_Saved data entries_
--- --- ---

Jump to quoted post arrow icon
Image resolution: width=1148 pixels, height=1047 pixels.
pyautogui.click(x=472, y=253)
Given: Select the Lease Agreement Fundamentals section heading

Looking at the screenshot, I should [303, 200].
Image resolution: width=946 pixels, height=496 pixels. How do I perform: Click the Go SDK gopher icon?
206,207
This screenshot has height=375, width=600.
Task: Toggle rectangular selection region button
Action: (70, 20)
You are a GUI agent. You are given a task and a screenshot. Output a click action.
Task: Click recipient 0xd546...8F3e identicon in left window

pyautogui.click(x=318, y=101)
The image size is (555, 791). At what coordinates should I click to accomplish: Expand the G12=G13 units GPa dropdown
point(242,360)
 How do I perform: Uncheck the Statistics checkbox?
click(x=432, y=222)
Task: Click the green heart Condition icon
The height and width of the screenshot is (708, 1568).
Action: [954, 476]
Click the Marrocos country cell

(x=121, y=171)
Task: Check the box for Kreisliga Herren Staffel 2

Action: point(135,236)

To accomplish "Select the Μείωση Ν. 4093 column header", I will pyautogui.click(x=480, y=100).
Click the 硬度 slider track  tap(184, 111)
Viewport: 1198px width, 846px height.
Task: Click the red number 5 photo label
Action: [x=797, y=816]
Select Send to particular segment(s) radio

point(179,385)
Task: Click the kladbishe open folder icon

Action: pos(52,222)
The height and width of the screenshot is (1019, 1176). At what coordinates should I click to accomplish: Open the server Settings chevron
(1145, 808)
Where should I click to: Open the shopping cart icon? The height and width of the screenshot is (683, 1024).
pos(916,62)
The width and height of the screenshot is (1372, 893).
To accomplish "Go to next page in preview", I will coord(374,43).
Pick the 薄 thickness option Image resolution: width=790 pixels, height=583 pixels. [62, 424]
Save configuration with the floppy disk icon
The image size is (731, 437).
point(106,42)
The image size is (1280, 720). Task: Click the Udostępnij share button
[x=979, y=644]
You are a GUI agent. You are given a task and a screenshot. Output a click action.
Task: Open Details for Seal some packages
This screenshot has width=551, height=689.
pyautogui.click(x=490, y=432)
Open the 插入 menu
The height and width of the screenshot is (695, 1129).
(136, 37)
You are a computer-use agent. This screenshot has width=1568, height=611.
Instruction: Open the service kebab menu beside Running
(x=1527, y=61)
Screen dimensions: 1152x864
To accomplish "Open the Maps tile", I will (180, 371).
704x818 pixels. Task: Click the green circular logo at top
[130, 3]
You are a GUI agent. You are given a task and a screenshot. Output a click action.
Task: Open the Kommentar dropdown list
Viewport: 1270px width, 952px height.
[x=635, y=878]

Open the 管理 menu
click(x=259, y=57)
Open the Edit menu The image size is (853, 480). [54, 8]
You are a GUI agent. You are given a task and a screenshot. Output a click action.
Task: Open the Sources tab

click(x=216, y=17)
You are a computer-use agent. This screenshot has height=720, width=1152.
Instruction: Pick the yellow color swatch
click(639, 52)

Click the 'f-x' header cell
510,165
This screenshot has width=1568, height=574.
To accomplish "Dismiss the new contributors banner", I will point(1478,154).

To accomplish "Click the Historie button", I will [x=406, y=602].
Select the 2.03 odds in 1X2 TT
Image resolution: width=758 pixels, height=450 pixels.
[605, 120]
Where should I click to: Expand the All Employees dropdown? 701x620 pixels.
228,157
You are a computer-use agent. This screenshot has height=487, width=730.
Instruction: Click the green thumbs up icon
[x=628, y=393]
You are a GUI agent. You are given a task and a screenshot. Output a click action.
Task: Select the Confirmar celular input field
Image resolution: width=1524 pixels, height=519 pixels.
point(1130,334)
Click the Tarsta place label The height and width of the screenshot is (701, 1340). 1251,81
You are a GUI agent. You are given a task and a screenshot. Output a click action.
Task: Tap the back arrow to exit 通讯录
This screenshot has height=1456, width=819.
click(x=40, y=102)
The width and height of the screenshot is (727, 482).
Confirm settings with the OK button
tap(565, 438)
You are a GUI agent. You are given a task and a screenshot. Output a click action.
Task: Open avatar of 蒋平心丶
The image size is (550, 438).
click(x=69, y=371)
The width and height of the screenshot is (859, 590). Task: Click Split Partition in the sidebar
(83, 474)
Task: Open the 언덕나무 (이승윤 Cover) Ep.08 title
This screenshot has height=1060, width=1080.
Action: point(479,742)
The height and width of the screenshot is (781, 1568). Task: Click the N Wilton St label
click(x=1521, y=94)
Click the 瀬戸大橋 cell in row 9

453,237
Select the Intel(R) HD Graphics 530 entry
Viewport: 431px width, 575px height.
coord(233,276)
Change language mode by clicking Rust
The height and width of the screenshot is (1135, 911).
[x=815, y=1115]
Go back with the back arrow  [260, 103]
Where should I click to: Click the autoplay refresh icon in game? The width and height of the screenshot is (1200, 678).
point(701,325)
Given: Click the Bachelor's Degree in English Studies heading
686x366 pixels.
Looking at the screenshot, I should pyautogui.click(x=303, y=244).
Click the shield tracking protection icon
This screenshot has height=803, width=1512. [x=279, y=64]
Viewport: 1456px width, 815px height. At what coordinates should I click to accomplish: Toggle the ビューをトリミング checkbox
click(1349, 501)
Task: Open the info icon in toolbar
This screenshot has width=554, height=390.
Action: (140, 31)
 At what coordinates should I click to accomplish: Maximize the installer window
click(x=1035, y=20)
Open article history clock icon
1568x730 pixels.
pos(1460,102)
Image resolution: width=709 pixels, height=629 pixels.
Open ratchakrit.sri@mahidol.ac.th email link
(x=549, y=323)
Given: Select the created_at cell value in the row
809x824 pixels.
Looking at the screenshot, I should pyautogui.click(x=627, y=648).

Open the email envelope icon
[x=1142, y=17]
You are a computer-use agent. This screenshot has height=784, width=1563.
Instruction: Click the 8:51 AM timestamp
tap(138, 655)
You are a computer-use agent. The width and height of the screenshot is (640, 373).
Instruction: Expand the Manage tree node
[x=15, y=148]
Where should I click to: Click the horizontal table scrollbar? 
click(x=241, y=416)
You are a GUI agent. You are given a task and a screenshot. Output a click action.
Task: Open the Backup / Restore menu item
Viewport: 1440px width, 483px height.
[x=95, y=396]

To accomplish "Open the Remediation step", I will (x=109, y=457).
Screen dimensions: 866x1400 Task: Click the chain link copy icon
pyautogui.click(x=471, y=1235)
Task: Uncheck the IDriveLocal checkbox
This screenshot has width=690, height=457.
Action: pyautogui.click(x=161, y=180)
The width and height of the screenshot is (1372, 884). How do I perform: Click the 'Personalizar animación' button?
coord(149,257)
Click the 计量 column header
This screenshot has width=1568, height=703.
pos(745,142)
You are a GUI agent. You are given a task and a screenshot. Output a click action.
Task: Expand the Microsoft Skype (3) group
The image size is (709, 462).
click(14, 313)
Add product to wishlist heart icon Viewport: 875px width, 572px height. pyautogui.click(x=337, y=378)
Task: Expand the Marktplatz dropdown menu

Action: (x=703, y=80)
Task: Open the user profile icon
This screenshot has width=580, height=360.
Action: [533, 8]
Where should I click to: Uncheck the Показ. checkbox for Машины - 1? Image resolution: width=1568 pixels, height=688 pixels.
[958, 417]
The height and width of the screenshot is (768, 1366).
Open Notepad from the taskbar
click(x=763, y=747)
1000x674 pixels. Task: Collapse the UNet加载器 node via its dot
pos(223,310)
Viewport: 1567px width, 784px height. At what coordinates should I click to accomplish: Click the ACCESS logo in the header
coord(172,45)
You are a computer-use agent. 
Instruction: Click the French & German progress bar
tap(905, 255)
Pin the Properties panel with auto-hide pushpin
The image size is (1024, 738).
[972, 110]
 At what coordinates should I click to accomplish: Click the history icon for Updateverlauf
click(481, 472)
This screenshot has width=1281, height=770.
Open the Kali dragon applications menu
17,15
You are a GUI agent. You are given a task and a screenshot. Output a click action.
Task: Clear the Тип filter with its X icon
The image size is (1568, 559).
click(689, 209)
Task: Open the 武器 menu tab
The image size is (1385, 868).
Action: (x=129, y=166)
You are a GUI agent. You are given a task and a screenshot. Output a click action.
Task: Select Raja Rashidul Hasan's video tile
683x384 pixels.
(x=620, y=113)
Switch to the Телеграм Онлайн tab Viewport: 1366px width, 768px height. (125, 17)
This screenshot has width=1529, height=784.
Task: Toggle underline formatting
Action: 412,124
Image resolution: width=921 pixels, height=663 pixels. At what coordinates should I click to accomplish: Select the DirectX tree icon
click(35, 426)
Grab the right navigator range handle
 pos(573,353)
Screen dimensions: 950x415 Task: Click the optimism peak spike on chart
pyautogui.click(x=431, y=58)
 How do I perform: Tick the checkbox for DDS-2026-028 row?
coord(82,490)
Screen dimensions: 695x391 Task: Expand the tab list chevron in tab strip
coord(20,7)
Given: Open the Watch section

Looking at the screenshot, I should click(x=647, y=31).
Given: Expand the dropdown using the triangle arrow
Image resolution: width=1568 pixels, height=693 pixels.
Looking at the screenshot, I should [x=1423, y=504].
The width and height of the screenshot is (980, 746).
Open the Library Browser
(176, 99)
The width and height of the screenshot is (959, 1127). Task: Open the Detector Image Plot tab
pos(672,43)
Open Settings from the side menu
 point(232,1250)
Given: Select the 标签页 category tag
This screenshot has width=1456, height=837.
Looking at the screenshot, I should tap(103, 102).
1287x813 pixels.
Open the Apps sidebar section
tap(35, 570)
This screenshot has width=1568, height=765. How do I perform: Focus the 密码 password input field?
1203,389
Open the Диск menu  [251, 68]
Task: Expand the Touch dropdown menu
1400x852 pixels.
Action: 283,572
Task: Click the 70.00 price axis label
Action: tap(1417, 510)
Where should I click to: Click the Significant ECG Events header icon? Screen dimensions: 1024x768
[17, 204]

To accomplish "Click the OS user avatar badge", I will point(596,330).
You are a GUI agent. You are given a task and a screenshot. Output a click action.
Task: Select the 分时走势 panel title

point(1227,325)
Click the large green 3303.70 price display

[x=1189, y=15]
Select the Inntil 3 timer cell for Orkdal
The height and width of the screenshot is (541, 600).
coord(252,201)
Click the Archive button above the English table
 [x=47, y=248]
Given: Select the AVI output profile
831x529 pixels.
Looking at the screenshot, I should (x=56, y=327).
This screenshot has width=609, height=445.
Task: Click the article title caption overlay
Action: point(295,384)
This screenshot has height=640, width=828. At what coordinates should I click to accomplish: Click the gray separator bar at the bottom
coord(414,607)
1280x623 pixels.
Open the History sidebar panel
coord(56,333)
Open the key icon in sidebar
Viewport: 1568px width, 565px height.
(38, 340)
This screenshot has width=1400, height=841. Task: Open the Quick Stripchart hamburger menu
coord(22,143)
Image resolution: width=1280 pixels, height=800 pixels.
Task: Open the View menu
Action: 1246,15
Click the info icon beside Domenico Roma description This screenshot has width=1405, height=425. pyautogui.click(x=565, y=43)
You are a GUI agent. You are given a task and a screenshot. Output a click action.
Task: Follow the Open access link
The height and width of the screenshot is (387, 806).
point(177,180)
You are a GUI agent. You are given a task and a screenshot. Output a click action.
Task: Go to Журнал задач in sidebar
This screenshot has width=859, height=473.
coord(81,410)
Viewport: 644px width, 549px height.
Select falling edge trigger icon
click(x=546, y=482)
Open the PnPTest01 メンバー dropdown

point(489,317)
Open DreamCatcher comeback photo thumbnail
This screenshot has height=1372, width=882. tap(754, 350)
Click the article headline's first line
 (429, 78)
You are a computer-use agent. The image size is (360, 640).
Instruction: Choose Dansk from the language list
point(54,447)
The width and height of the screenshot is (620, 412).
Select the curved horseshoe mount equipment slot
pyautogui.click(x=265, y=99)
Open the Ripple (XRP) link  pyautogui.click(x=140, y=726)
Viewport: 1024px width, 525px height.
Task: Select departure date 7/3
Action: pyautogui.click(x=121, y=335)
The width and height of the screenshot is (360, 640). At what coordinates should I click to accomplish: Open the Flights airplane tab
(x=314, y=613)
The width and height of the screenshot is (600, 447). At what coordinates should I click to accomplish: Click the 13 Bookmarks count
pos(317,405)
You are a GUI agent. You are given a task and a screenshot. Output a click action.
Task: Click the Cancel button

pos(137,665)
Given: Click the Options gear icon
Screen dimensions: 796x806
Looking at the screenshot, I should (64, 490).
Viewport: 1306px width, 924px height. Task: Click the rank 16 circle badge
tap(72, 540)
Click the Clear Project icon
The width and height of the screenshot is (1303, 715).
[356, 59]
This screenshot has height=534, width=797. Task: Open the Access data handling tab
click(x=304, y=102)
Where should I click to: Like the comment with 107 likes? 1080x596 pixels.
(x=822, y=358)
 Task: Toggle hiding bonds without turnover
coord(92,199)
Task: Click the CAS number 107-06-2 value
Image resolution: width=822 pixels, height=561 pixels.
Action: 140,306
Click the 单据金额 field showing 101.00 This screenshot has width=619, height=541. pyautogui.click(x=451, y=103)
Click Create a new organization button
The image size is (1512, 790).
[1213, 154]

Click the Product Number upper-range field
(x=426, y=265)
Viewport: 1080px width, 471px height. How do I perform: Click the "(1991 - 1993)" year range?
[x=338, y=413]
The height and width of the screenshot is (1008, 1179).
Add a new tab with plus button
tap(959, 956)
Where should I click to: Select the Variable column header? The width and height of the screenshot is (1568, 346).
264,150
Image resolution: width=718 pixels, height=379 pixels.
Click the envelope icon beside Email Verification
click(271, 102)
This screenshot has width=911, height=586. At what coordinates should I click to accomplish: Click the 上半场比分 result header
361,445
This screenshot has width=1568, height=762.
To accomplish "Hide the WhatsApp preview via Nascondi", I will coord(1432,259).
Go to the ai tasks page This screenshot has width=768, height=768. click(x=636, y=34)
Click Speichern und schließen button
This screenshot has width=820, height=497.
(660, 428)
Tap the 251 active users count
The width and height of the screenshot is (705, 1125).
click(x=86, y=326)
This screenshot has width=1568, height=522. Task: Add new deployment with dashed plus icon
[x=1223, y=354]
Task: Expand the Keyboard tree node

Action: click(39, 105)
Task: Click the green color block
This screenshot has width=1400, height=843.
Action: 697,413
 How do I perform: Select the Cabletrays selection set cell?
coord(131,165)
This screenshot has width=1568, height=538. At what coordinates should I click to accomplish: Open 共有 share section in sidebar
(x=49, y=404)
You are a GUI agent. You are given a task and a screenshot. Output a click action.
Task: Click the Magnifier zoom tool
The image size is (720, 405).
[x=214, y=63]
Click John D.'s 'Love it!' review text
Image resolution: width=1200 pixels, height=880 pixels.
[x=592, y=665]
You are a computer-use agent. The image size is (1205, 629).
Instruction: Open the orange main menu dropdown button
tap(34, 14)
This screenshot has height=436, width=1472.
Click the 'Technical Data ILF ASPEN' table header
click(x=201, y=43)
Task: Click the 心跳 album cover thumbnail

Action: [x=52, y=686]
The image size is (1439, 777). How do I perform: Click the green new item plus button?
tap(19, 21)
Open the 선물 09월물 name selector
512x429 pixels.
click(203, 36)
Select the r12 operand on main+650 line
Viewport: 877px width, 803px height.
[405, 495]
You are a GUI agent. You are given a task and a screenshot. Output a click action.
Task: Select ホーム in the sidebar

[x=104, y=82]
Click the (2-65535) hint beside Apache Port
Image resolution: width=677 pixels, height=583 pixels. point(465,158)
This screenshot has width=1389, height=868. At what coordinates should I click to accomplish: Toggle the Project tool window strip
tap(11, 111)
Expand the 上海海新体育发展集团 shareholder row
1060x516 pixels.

--- --- ---

_TASK_
Show all of the lines above in which "arrow" is present.

_TASK OUTPUT_
Jump to quoted post arrow icon
Task: Tap the back arrow to exit 通讯录
Go back with the back arrow  [260, 103]
Given: Expand the dropdown using the triangle arrow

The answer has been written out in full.